MEEM Seminar 0809_012


Nanomechanics: From Basic Science to Applications


Abstract

Nanomechanical resonant devices have been under study for about the past 10 years, due to their ability to achieve very high operating frequencies (approaching 10 GHz), their extremely small mass (approaching tens of femtograms), and their very high sensitivity to changes in parameters, local forces, and their potential for achieving quantum limited motion. There are efforts underway to develop these devices as mass sensors, molecular detectors (both in fluid and in vacuum), electrometers, and there are attempts to integrate them with displacement sensors in order to achieve ultrasmall force detection and possibly measurements at the limit of single phonons, the quanta of mechanical vibrations.
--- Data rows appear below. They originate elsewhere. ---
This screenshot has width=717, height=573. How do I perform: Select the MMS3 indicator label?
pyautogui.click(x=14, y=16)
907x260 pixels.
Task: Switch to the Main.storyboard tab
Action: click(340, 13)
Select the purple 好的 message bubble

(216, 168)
In this talk, I will attempt to outline the basic properties of nanomechanical resonators, point out some interesting applications, and outline how their quantum behavior can perhaps be measured.


Event:

MEEM Seminar 0809_012

Date:

04 September 2008 (Thursday)

Time:

10:30am (Tea reception at 10:00am)

Venue:

B6605 (FSE Conference Room)
City University of Hong Kong

Speaker:

Professor Andrew N. Cleland
(University of California Santa Barbara, USA)


About the Speaker

Prof. Andrew Cleland is a professor at University of California, Santa Barbara. He has been working on various aspects of nanofabrication technology for years. His research interests include the physics of nanoscale electronic and mechanical devices, with present focusses on cellular and molecular biosensing using radiofrequency techniques, quantum computation with Josephson phase qubits, and ultrafast bolometry and calorimetry using nanoscale superconductor-insulator-normal metal tunnel junctions.